Abstract Leukocyte immunoglobulin-like receptor B-1 (LILRB-1) is an inhibitory receptor of the immunoglobulin super family expressed on a subset of natural killer (NK) cells. LILRB-1 binds a wide range of classical and non-classical MHC class I molecules, and a glycoprotein product of the human cytomegalovirus (HCMV), UL18. UL18 is a structural homolog of MHC class I expressed on the surface of infected cells. The two most distal domains of LILRB-1, denoted as D1 and D2, are the main contributors at the interaction interface of LILRB-1 with its ligands. Four non-synonymous polymorphisms within D1 and D2 domains produce LILRB-1’s natural variants.
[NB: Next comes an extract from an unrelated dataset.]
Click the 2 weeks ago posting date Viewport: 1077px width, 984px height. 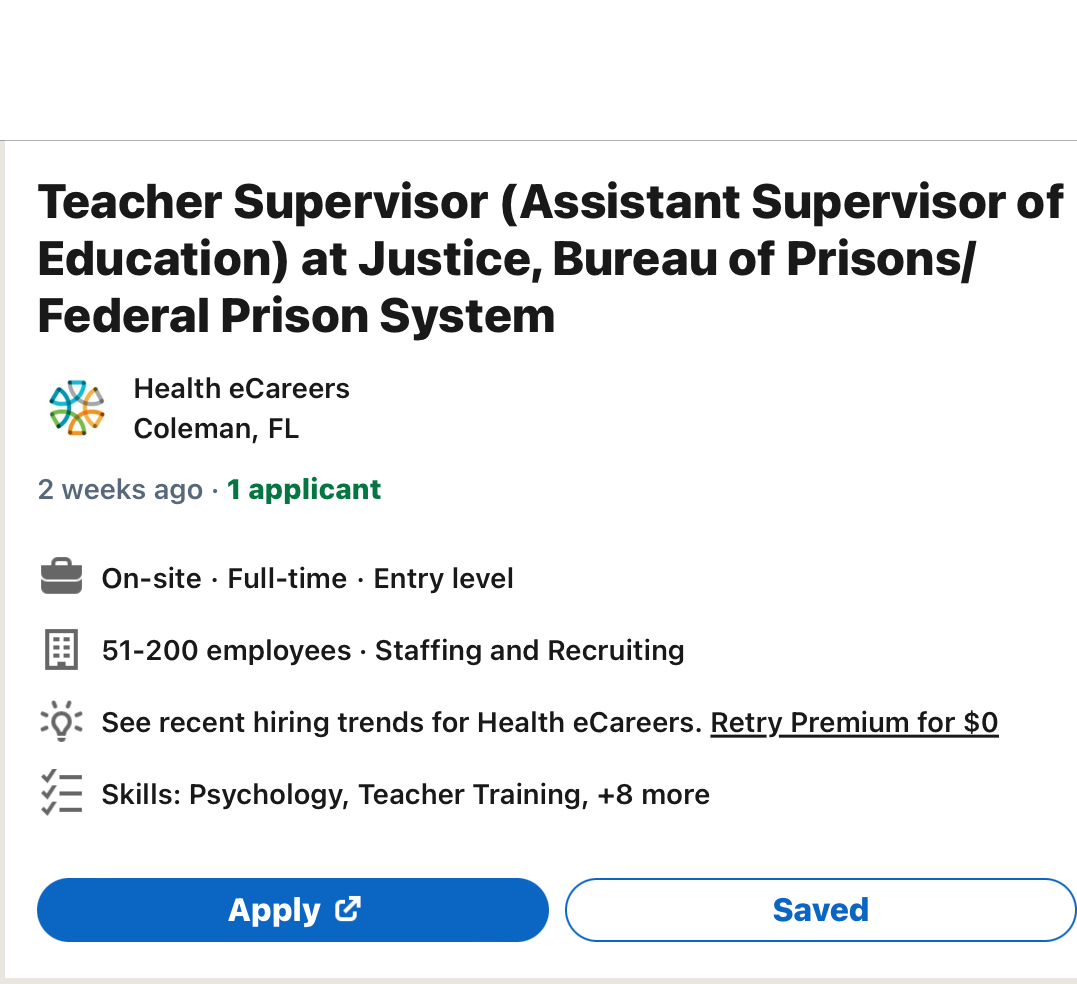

Interestingly, these variants have shown different expression and binding trends on NK cells and were suggested to affect susceptibility to HCMV infection in a cohort of kidney transplant recipients. Differences in the interaction of different LILRB-1 variants with their ligands such as, classical (HLA-Cw15) and non-classical MHC class I ligands (HLA-G) as well as UL18 have are assessed using a flowcytometry based binding assay and confirmed with functional assays. Our experiments show a trend of tight binding range of most LILRB-1 variants with HLA-G. However, the strength of binding is more variant with other classical MHC class I ligands, showing a constant trend based on the protein introduced by each of the four non-synonymous polymorphisms in different genotypes. Such findings may highlight an evolutionary pressure to maintain a relatively constant interaction of LILRB-1 with HLA-G, which is expressed on fetal trophoblasts to maintain maternal tolerance.